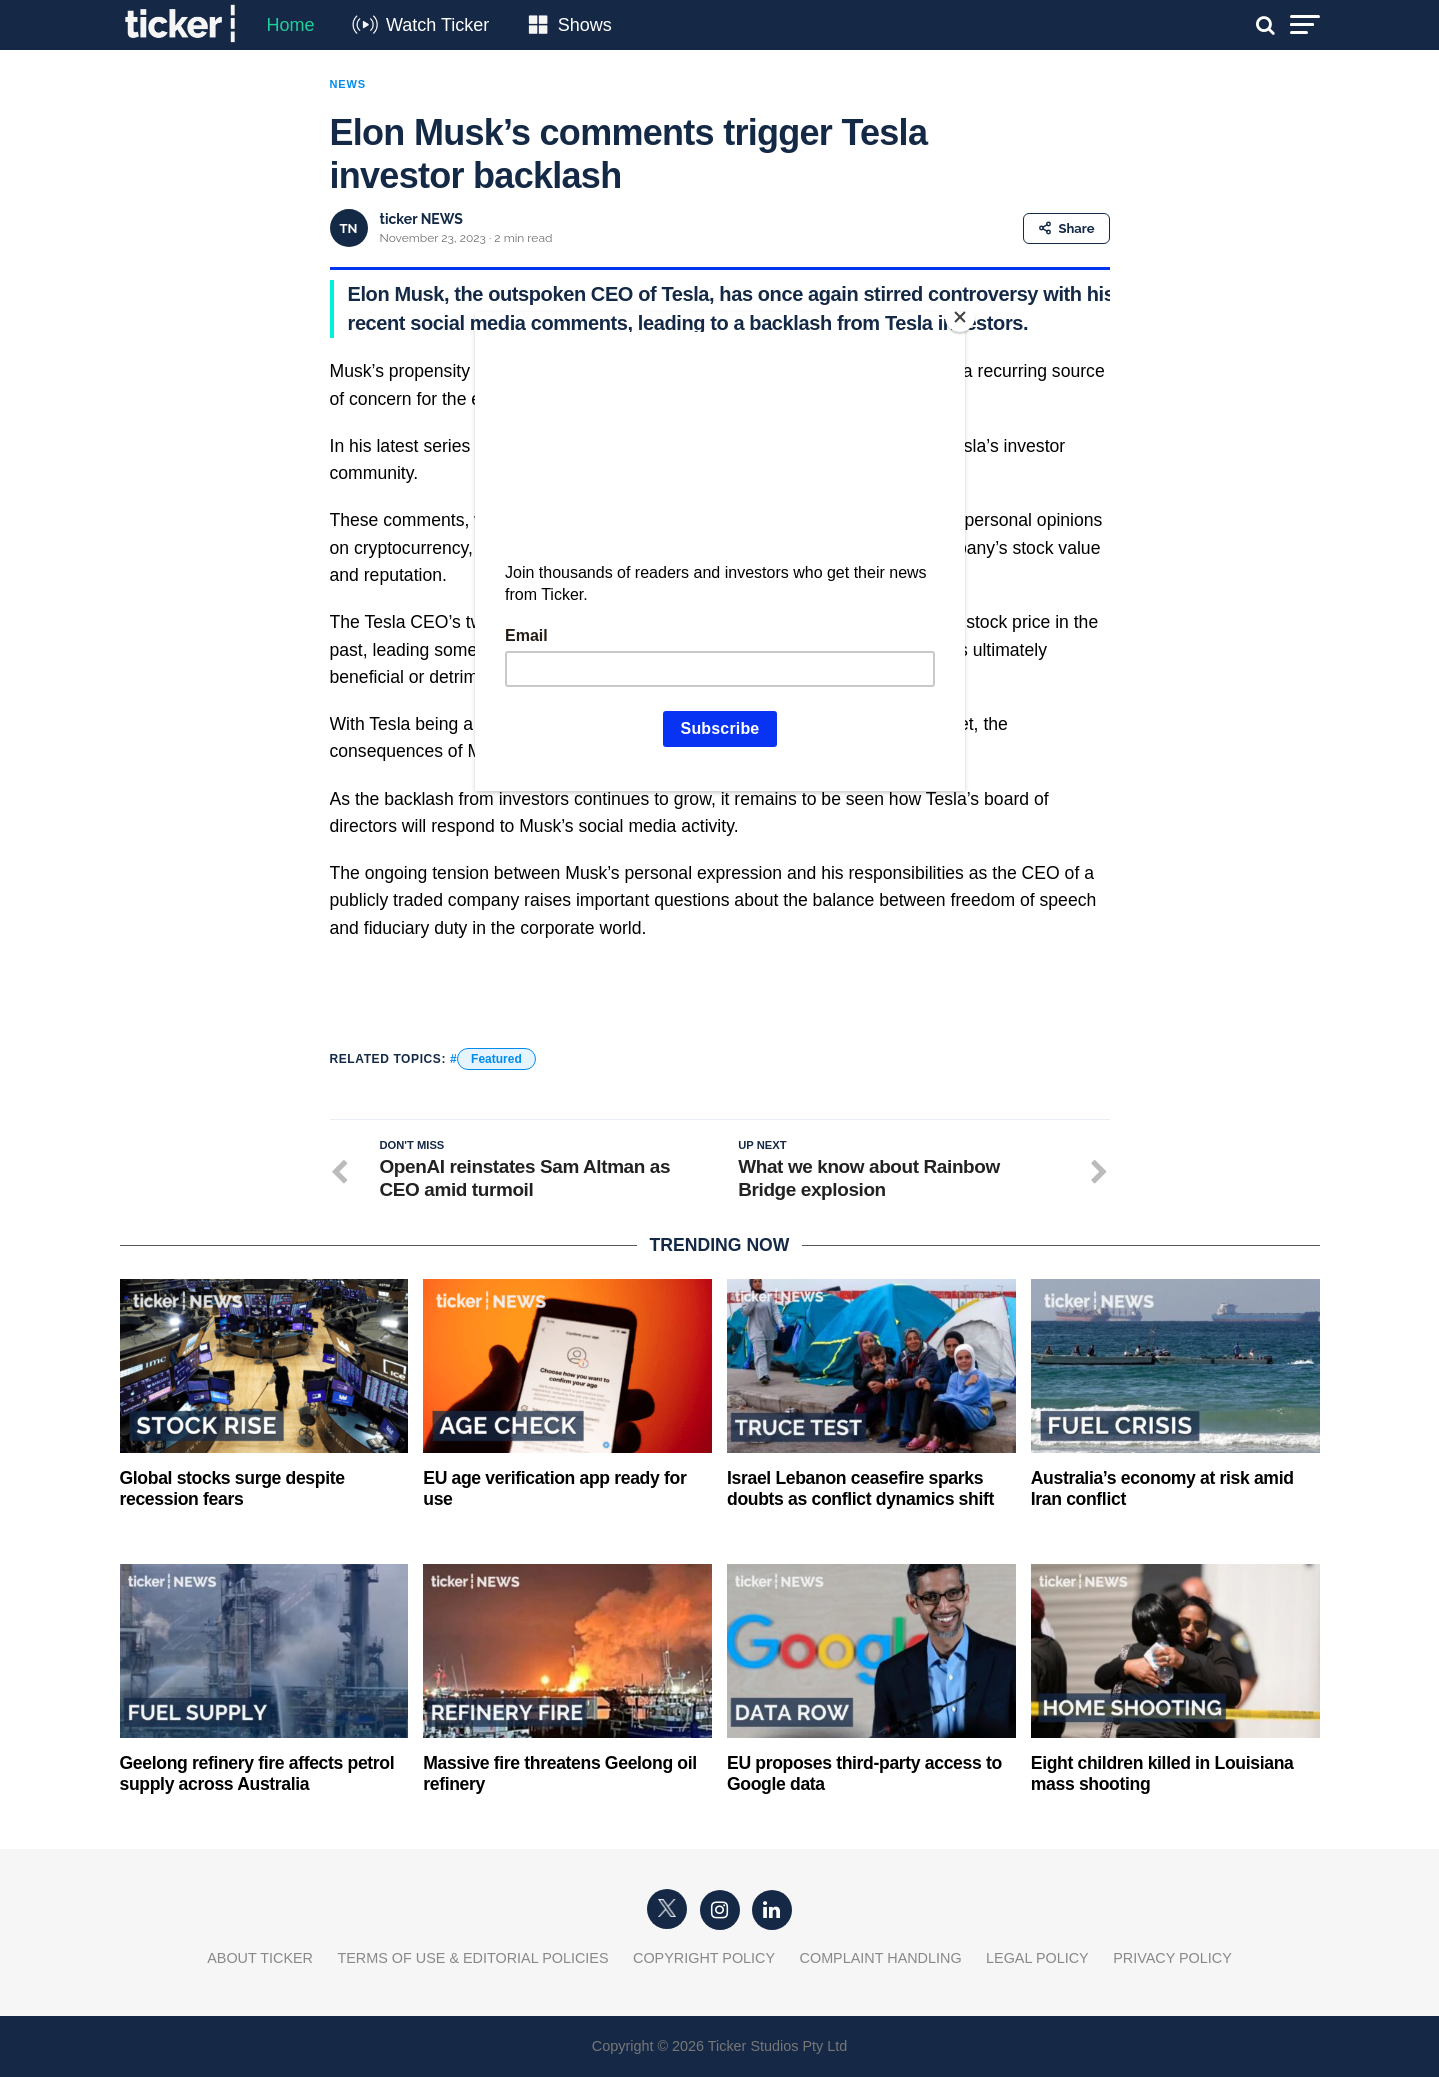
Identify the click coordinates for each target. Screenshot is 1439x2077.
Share (1066, 228)
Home (291, 25)
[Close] (960, 317)
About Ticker (260, 1959)
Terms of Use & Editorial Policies (472, 1959)
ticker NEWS (421, 219)
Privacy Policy (1172, 1959)
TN (349, 228)
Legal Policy (1037, 1959)
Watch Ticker (437, 25)
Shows (585, 25)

---*---

Please reproduce the stretch of the records from the line containing "[Close] (960, 317)" through the end of the records, including that first line, with each line unchanged.

[Close] (960, 317)
About Ticker (260, 1959)
Terms of Use & Editorial Policies (472, 1959)
ticker NEWS (421, 219)
Privacy Policy (1172, 1959)
TN (349, 228)
Legal Policy (1037, 1959)
Watch Ticker (437, 25)
Shows (585, 25)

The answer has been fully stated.